_TEXT UNDER STUDY_.
■ ■ ■ ■ ■ ■ ■

Consumers value honesty and if you build a brand they can believe in, you will earn their loyalty and support.
2. Choose the long haul.
Playing off the point of authenticity, having a long-term end-game can help your brand’s longevity. The newly-regulated cannabis industry is still a nascent market and a “pump-’n-dump” business strategy will likely leave you burned.
Setting your sights on long-term gains can bolster your brand by allowing you to connect with an audience and build trust over time. It will also let you adapt and modify elements of your company to better sync with your clients and create something that has meaning beyond a quick sale.
3. Define your X-factor.
What IS an X-factor? Your X-factor is what makes you different. It’s the part of your story that your customers associate with and subsequently informs their buying decision. Take Apple for example: its X-factor is its design. They’re not necessarily the best products, nor are they the cheapest, but they’re gorgeous and you sure as heck feel all the feels when you walk into their stores. Competing in a saturated market goes beyond your brand image, you need to deliver added or unique value to potential customers.

■ ■ ■ ■ ■ ■ ■

_ASSIGNMENT 1_. In the branding advice above, what is Apple's X-factor?
_ASSIGNMENT 2_. Render this sentence from the branding advice above into Spanish: "Consumers value honesty and if you build a brand they can believe in, you will earn their loyalty and support."
_ASSIGNMENT 3_. Write a continuation of the branding advice above, starting after its final sentence.

Stored items
■ ■ ■ ■ ■ ■ ■

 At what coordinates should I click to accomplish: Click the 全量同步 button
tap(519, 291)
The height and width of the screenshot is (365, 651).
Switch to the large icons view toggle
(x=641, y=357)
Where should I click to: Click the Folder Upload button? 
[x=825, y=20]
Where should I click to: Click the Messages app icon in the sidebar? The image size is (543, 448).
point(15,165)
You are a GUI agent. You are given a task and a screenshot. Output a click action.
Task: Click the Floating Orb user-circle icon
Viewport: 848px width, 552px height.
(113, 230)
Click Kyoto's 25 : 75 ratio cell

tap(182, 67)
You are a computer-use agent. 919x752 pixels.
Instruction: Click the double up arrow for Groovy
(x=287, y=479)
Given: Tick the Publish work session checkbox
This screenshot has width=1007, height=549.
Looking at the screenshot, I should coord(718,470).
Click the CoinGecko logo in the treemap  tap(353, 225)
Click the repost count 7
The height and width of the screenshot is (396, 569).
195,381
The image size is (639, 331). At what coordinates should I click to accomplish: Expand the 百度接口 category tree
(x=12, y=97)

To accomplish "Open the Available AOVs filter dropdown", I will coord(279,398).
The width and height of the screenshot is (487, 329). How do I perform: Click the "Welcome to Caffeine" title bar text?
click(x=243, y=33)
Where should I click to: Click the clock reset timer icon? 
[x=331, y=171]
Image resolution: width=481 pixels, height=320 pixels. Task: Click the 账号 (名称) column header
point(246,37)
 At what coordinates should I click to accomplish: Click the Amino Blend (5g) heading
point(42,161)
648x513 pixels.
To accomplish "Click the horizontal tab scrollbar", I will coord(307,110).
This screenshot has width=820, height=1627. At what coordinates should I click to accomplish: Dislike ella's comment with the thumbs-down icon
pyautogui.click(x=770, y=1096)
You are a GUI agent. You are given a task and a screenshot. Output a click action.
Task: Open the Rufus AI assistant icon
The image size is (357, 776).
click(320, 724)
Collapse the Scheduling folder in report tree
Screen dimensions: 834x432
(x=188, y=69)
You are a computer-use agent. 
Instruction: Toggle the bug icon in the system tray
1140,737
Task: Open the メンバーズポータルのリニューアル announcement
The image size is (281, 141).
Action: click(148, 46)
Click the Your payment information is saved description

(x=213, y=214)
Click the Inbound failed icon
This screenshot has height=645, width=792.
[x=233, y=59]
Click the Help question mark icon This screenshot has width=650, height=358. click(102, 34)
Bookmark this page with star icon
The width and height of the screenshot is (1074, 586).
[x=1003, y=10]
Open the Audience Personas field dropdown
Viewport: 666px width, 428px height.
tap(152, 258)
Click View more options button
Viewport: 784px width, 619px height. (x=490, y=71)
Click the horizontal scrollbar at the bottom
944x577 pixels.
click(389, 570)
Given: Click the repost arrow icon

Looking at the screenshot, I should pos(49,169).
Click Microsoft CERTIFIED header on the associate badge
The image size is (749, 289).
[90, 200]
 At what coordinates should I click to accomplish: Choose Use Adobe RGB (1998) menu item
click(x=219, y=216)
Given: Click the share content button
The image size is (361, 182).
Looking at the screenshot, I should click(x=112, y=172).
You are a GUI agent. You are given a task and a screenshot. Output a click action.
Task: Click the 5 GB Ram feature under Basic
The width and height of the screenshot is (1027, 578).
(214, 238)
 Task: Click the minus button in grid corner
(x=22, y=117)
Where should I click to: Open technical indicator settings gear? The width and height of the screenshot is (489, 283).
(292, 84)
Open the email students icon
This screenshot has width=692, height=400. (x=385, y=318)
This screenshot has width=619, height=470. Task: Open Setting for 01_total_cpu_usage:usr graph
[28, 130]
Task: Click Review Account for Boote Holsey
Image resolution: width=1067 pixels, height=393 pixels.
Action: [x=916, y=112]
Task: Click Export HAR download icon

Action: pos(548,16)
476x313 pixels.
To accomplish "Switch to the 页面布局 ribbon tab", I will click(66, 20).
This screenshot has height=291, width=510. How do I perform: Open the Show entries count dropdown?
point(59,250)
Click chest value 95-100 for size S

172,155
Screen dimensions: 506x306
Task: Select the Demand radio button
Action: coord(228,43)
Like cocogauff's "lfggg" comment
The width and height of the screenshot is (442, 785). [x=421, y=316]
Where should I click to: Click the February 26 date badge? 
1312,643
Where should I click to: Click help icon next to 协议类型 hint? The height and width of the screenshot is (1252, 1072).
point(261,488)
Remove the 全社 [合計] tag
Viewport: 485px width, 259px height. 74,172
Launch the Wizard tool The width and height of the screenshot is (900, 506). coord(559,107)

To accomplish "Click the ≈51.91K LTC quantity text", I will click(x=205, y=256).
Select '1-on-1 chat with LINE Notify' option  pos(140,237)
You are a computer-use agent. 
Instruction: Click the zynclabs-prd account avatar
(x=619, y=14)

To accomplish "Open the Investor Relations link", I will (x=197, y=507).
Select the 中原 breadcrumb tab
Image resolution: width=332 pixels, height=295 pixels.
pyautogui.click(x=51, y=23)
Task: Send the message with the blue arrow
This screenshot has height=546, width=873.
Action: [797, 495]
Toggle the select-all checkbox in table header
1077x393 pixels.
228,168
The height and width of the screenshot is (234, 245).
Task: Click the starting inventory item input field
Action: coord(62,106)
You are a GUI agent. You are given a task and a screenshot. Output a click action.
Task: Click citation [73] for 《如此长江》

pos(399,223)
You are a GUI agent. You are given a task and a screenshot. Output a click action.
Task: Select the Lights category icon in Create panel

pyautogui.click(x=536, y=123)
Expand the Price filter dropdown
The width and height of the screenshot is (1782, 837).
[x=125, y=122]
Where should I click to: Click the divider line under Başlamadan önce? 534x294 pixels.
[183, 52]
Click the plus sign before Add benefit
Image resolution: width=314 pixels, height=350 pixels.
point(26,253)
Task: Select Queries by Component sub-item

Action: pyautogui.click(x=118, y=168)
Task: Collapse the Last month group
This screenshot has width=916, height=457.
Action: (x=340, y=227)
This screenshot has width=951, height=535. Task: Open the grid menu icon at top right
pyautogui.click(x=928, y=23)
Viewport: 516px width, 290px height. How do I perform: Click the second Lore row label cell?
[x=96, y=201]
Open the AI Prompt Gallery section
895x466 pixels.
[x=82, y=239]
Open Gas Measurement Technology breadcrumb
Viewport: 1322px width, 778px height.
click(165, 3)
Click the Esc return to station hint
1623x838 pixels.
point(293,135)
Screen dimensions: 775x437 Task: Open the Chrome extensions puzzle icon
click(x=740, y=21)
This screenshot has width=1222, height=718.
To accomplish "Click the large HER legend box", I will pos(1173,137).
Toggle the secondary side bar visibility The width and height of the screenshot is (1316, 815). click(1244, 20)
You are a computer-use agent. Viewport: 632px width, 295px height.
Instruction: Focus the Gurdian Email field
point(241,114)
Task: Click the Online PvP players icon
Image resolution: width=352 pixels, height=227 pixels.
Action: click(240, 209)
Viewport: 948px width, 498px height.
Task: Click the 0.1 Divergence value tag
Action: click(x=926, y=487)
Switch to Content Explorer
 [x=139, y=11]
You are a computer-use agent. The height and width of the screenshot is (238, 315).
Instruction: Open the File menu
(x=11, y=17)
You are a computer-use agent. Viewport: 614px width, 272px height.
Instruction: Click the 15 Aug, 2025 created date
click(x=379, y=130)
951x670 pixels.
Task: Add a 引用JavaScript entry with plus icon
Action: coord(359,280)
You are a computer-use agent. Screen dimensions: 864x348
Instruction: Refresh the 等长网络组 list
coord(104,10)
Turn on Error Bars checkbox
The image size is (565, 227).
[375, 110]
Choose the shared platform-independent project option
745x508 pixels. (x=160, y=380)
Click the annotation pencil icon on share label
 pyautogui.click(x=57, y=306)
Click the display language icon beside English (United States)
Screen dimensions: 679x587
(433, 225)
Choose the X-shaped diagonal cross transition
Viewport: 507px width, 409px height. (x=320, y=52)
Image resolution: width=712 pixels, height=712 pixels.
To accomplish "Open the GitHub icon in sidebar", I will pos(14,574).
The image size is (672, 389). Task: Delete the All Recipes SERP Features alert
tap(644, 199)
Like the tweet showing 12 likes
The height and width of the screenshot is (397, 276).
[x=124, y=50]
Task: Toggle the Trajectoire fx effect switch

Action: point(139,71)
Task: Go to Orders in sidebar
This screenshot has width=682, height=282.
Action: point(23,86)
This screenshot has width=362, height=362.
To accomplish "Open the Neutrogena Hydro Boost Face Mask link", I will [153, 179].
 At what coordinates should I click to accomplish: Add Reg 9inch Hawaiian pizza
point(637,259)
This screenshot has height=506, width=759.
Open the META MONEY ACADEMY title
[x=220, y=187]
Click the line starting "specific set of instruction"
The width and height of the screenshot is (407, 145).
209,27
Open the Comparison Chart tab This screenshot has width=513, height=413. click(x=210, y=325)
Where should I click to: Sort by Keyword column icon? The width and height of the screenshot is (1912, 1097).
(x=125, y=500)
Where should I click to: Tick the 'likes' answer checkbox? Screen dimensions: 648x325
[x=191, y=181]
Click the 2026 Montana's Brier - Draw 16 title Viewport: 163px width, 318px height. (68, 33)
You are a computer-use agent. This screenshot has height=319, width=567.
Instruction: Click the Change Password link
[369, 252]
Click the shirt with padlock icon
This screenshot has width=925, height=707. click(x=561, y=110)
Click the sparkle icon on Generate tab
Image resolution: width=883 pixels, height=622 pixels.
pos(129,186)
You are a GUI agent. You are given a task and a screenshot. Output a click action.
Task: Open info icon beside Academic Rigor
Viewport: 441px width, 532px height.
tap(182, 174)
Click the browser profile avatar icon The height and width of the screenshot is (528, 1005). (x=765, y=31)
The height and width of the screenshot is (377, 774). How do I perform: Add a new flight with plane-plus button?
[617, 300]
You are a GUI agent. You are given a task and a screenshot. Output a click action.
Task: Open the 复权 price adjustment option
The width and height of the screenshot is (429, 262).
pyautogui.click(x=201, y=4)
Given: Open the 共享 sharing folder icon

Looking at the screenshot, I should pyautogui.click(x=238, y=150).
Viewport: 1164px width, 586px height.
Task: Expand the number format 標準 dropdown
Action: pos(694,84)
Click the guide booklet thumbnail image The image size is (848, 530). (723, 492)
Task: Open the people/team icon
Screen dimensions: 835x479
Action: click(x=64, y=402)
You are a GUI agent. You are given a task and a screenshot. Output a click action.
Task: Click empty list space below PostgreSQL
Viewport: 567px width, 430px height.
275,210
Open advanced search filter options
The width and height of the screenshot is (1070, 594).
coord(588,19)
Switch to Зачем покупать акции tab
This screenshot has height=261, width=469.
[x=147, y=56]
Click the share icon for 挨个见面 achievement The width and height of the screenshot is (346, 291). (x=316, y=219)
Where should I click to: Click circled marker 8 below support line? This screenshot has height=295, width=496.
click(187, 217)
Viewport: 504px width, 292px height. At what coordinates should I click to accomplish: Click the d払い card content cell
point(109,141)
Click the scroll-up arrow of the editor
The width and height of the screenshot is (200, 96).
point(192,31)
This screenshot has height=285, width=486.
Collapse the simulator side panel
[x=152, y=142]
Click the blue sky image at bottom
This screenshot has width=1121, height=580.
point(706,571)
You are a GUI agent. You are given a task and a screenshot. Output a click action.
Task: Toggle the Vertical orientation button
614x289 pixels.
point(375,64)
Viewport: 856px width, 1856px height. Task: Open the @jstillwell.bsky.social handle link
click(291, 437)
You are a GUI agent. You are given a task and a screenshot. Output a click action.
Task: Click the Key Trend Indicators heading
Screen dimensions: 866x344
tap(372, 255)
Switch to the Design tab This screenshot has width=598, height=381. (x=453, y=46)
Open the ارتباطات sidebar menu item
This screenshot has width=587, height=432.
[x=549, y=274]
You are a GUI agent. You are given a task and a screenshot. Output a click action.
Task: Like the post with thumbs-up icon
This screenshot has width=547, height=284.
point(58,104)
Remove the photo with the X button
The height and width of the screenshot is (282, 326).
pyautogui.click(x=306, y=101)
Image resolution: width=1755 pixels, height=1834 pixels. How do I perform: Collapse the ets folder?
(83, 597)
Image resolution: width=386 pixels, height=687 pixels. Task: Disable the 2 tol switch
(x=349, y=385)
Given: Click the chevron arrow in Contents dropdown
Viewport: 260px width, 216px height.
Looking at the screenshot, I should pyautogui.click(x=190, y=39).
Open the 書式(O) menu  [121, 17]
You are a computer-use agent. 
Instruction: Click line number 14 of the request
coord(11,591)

■ ■ ■ ■ ■ ■ ■

_TASK ANSWER 1_. Its design.

_TASK ANSWER 2_. Los consumidores valoran la honestidad y, si construyes una marca en la que puedan creer, te ganarás su lealtad y su apoyo.

_TASK ANSWER 3_.
Vapium, for example, is a Toronto-based vaporizer company whose cost-conscious, award-winning products set it apart from its competition, its X-factor is its manufacturing process; unlike their competition who outsource, Vapium has the unique ability to oversee the entire production from start to finish from their wholly-owned manufacturing facility in China. This ensures a high-quality product that follows medical-grade standards at an affordable price.
4. Identify your competition and collaborators.
The regulations surrounding cannabis make it a tricky landscape to navigate. This is a great time to learn from your competitors while also seeking out companies to collaborate with. Identify brands that align with your core values and consider cross-promotion and strategic partnerships.
This can be beneficial in terms of things like lobbying efforts regarding branding and marketing restrictions and buying power to lower the cost of materials. It’s also a great opportunity to engage ancillary services to cannabis such as real estate or health and wellness, opening your brand up to new markets and clientele.
Earlier this year, licensed producer DOJA partnered with Cannabis Amnesty, a not-for-profit organization dedicated to expunging the criminal records of people with minor cannabis possession charges. DOJA created a line of streetwear called PARDON to bring attention to the cause while staying true to their recreational brand identity.
5. Know your market.
The cannabis market can be broken down into two streams: medical and recreational. Start by identifying the market you want to target and then get specific.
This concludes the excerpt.